A liberdade, entendida como ‘possibilidade de fazer
o que se quer’ é individualista. Some o sentido de dever, tudo colocando ao
serviço do indivíduo, da sua vontade que é completamente imprevisível e insuscetível
de satisfação.
Só por imposição arbitrária é que, após a
interiorização de um conceito de liberdade tão marcadamente individualista e
solipsista (cada um fechado sobre si mesmo) é que se valoriza a importância do
outro que, de algum modo, aparece sempre como um estorvo. A esta luz, de facto,
como concluiu Sartre, ‘o inferno são os outros’.
Mas, de facto, os outros não só não são o inferno
como são a nossa condição de possibilidade, como demonstra a psicologia dos
últimos 100 anos. O estudo dos meninos-selvagens, assunto envolvido em alguma
polémica, permite concluir que, sem a presença e participação dos outros
humanos, se fôssemos abandonados na selva, nos primeiros anos de vida, talvez
sobrevivêssemos, biologicamente falando, mas nunca teríamos consciência de nós
mesmos.
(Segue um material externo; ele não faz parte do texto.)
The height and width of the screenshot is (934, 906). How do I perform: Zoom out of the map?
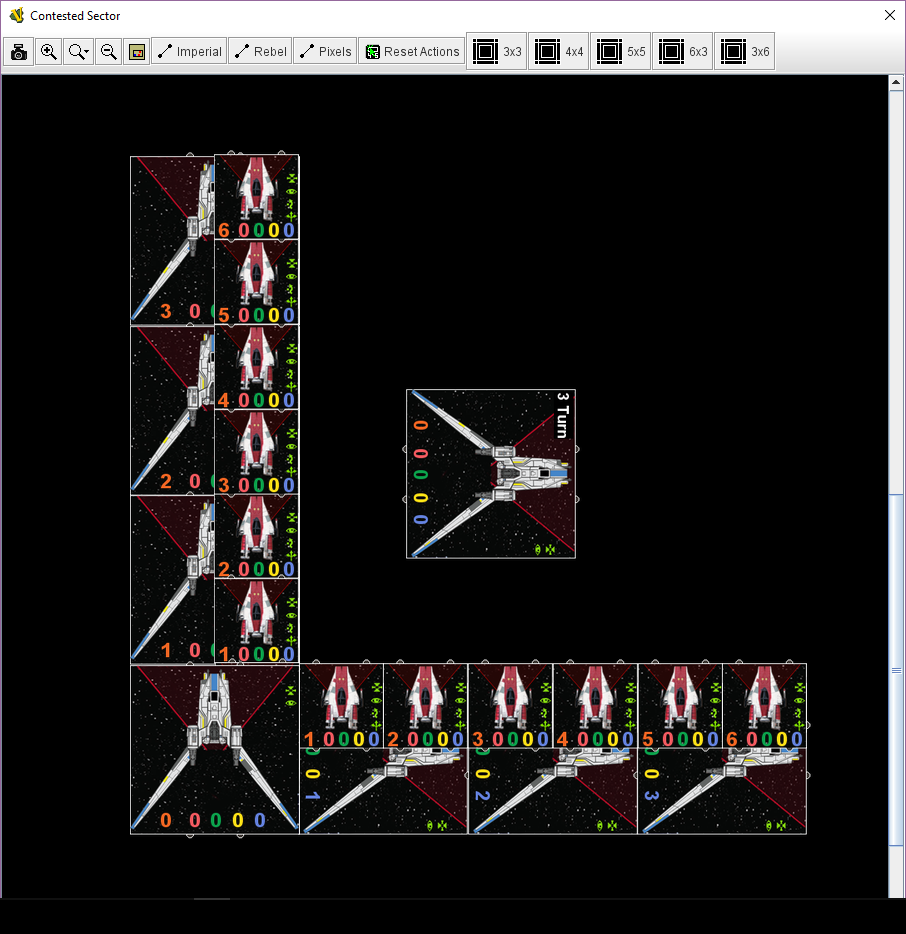(108, 51)
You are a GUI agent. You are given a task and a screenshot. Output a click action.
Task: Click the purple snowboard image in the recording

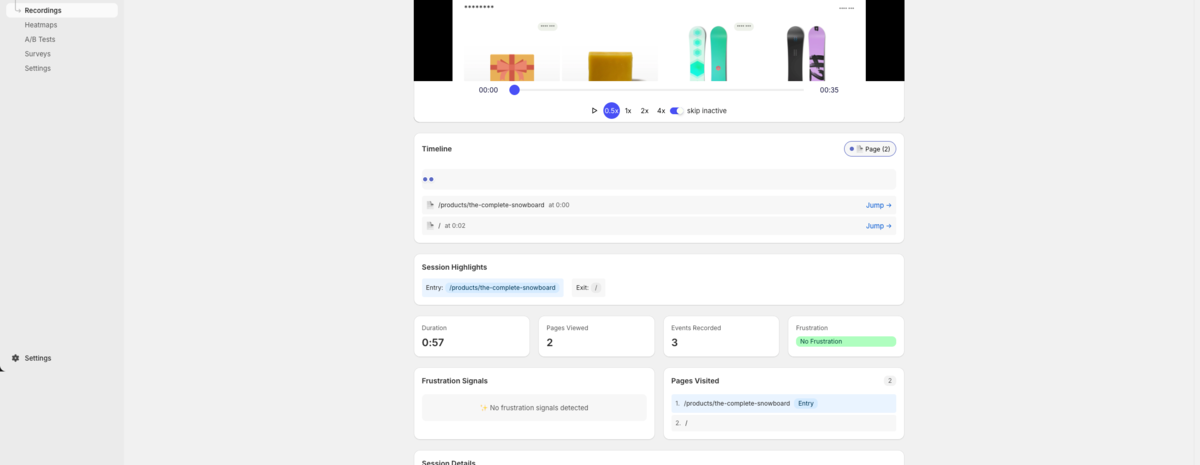point(806,54)
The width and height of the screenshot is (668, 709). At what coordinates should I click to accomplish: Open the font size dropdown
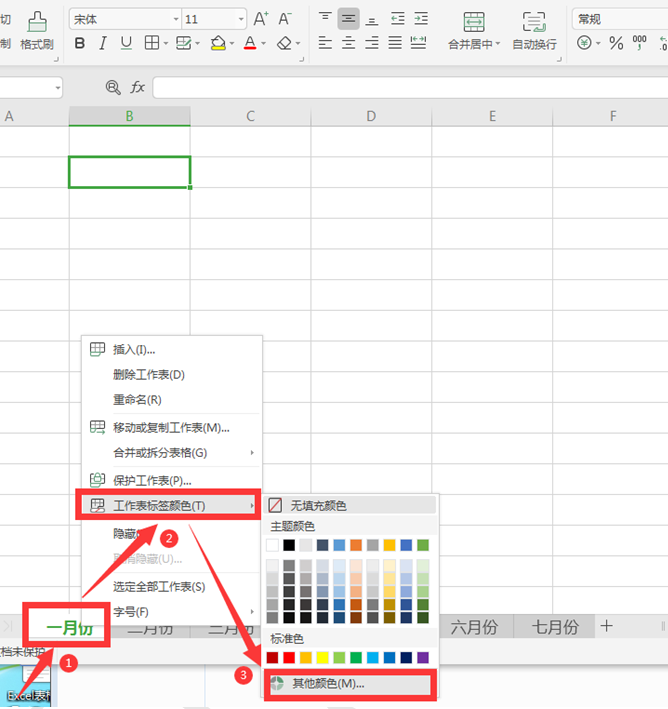click(241, 19)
Esta consciência é uma possibilidade que precisa dos outros para
despertar. Seguindo a linha do grande pensador Alasdair Macintyre, figura
destacada do chamado ‘comunitarismo’, a base da vida humana não é o indivíduo,
fechado sobre si mesmo, mas sim a relação entre os humanos. É fácil perceber o
alcance desta constatação e, com essa perceção, submeter a profunda crítica o
tipo de opções que temos vindo a adotar, em sociedade.
A educação não deveria, à luz desta reflexão que
aqui partilhámos, vincar a ideia de liberdade associada à vontade, mas sim,
fazê-la decorrer da busca da verdade, colocando-nos num caminho em que os
outros são parceiros de percurso e não o seu impedimento.
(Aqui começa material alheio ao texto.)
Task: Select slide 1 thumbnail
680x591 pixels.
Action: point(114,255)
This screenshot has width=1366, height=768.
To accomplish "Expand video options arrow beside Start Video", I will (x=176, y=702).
Insistir em educar à luz de um conceito de
liberdade voluntarista e solipsista só pode redundar numa dificuldade cada vez
maior e mais visível de gerar ‘cidadãos’. Só se pode ser cidadão se se sentir a
pertença à cidade (‘pólis’), aqui entendida como sinónimo de ‘sociedade’
(palavra que, através da língua grega, está na raiz de ‘política’). De outro
modo, a sociedade não passará de um termo sem conteúdo, referindo-se à mera
soma de indivíduos sobre um território, mas sem identidade nem relação. A única
preocupação de cada um dos seus membros será que os outros não estorvem. Não
será isso muito pouco como sonho de sociedade?